Von Leyden is disposed to connect the thrombosis with "the disintegration of the leukocytes, which are increased in number from the beginning of the disease up to and even after the fever crisis, and then give rise to much degenerative product." If these products of disintegration and the blood platelets become deposited in large quantity on the arterial wall, they may give rise to the formation of an arterial thrombus. Von Leyden calls attention to the analogous formation of thrombi of blood plaques in phosphorus, arsenic, and potassium chlorate poisoning; and the gangrene following carbon monoxid poisoning might also have been mentioned here.

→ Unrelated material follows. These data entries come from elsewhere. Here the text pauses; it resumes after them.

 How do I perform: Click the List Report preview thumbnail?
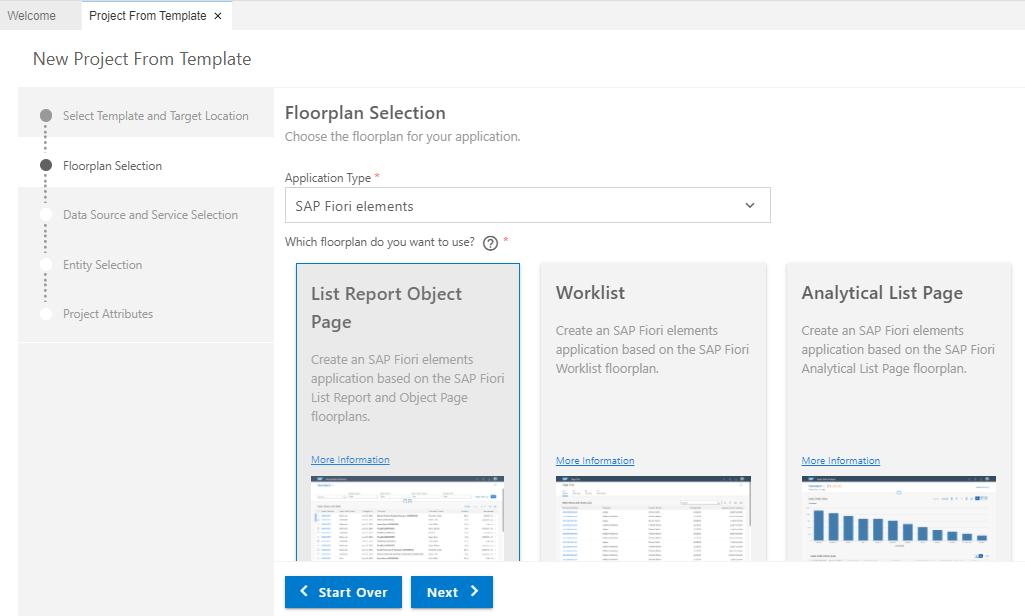(407, 518)
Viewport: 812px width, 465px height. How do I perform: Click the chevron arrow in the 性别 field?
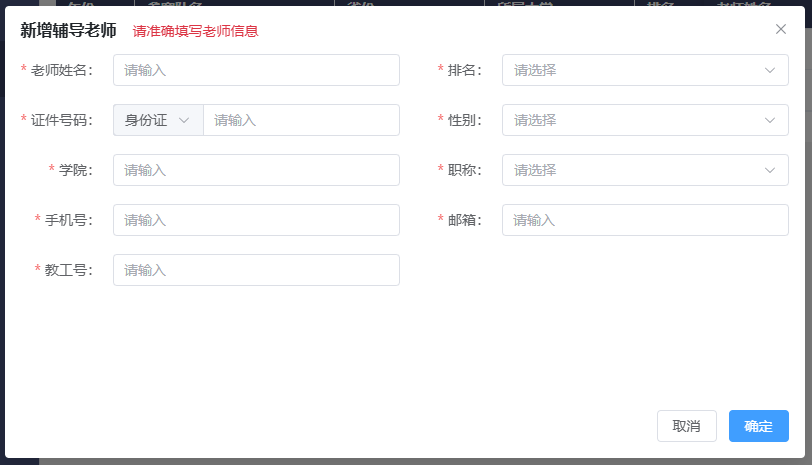point(769,120)
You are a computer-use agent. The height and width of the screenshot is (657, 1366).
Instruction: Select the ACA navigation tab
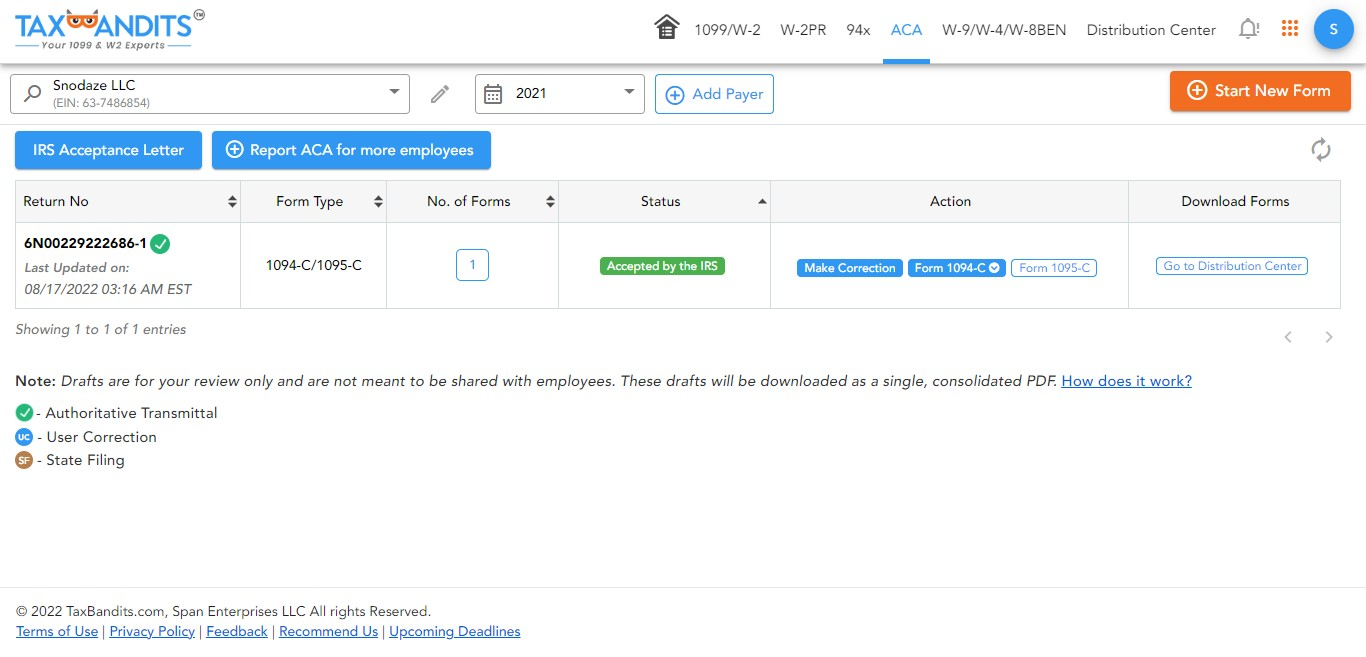coord(906,30)
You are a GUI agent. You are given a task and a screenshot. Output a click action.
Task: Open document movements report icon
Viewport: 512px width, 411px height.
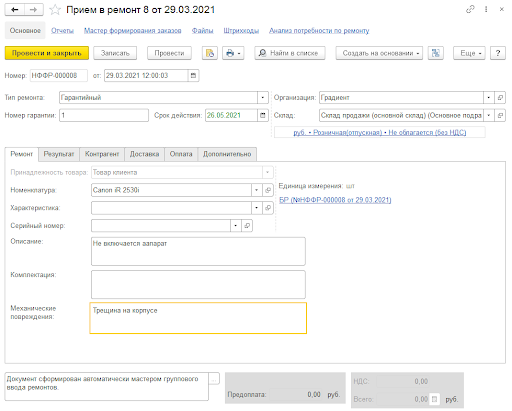210,53
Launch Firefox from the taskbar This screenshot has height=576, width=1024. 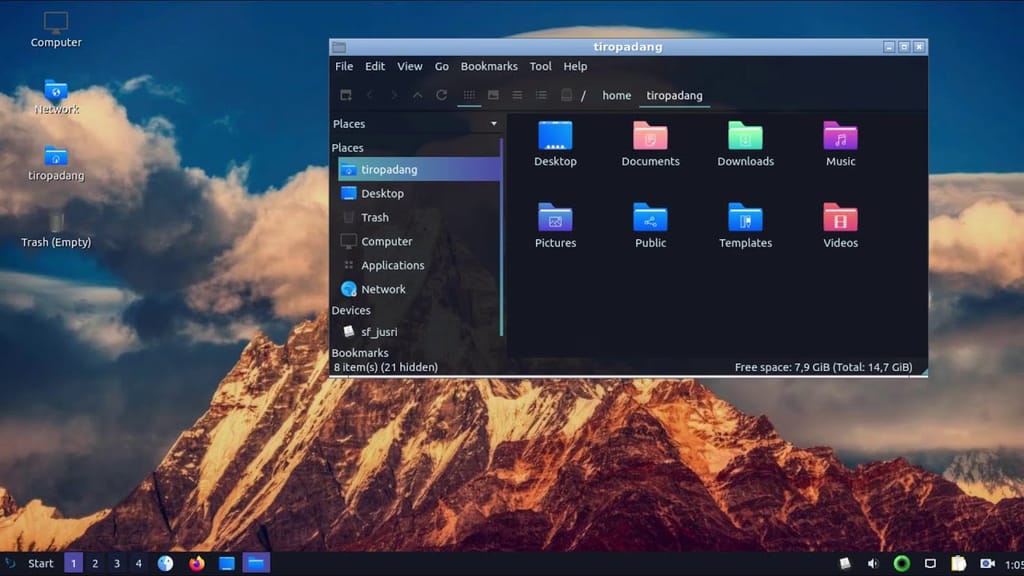tap(196, 563)

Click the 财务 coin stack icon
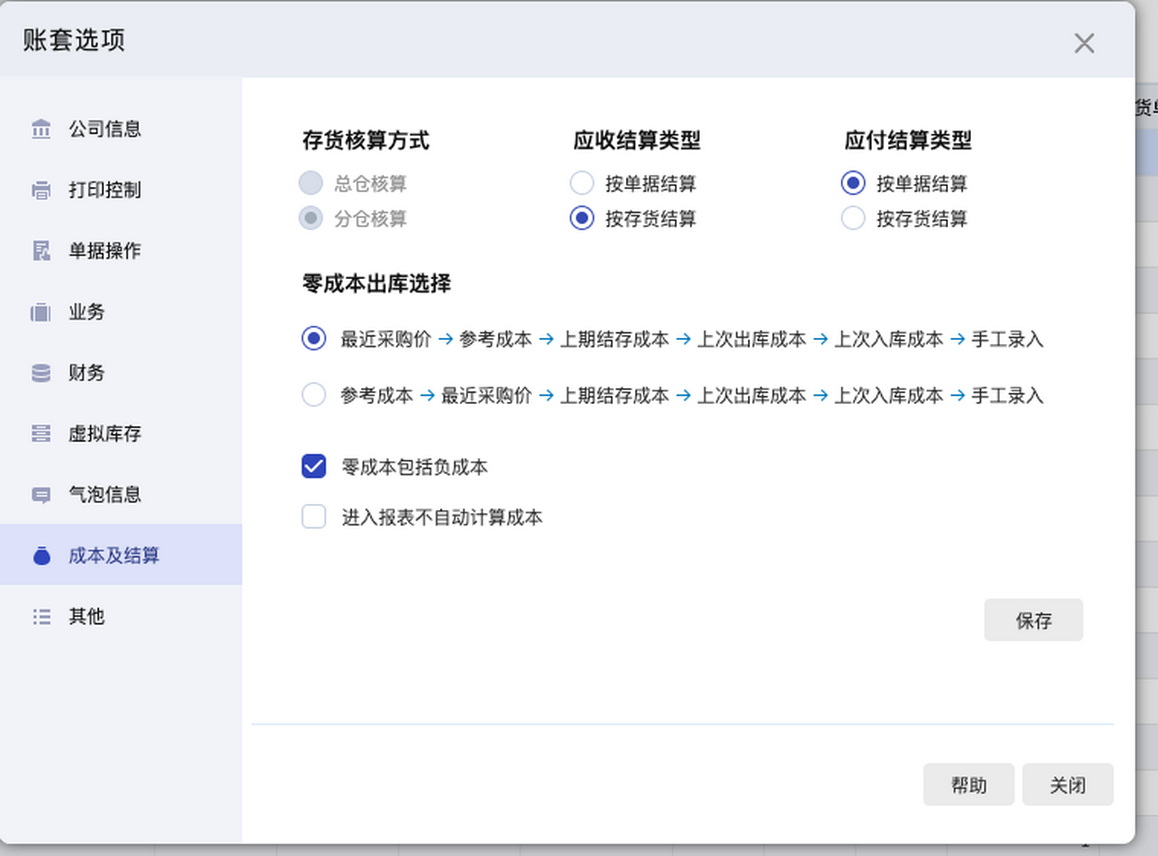[41, 373]
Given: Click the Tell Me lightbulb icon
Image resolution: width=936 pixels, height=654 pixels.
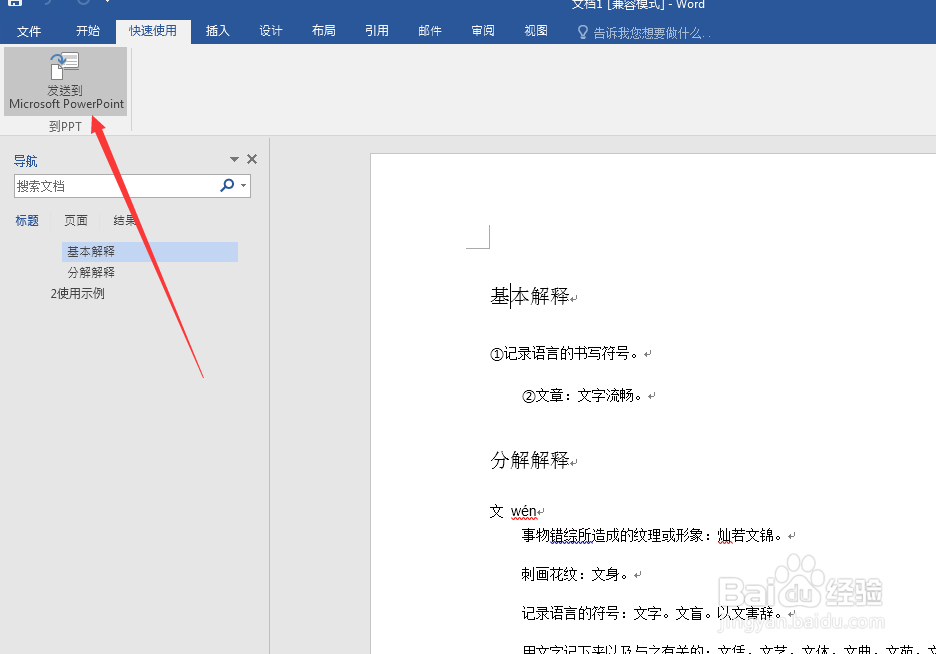Looking at the screenshot, I should pyautogui.click(x=583, y=31).
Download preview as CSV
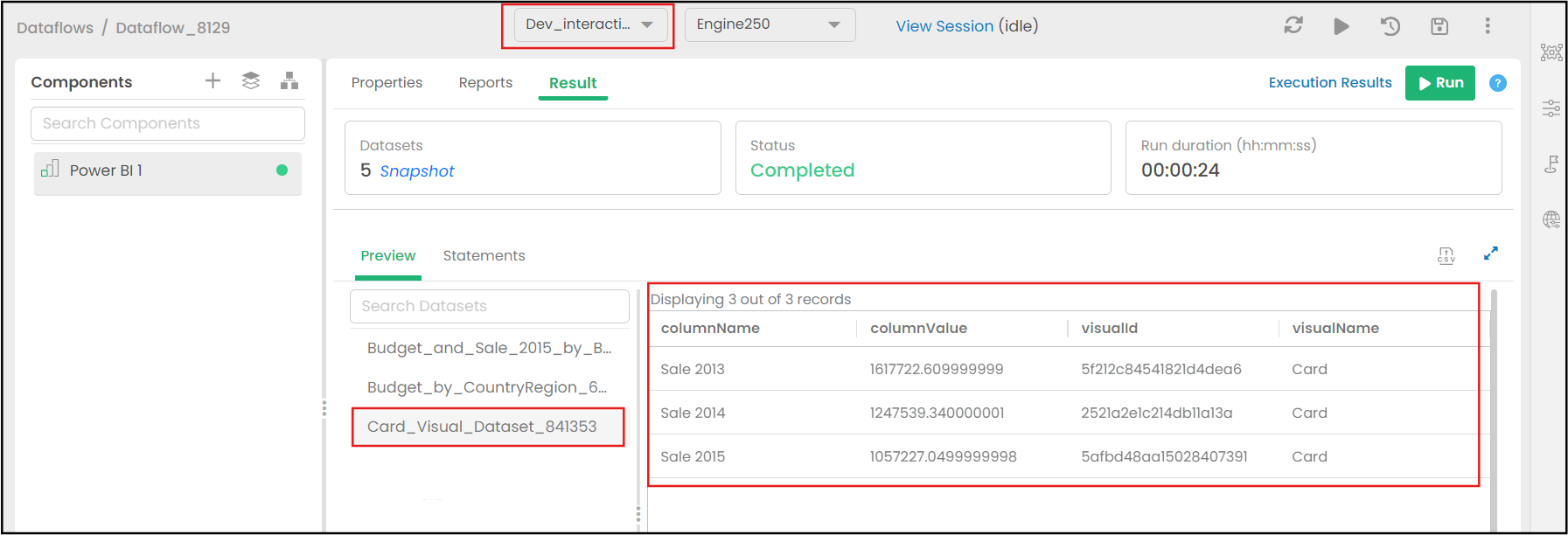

Gerhardt, who observed a case of bilateral occlusion of the crural artery followed by gangrene of the toes on one side and the lower third of the leg on the other, is disposed to class such cases together with "symmetric gangrene," and believes that it is a spasmodic vascular contraction and "vasomotor gangrene," since there were in his case certain visual disturbances similar to those occurring in symmetric gangrene and dependent on spasm of the retinal arteries. But the symptom complex of "symmetric gangrene" in the strict sense of the term is very definite. There is spasm only of the smallest arterioles, and the extremely slow progress of the dry gangrene remains confined to the tips of the toes and the terminal phalanges, and hardly ever spreads to the tissues higher up. Such a typical case following influenza has been recorded by Hugh-Highet in a girl twenty years of age, in whom the gangrene remained exclusively confined to the symmetric toes and terminated in recovery. The case of Petrina may be due to a similar condition of vascular spasm; this author observed alternating sensations of cold and warmth in one finger and one toe after influenza. I found in the literature but one case of typical "symmetric asphyxia" (Raynaud) occurring after influenza. It was reported by Le Joubioux, and occurred in a woman of thirty five.
Regarding the condition of the blood in influenza, there are but few observations, and these by no means exhaustive.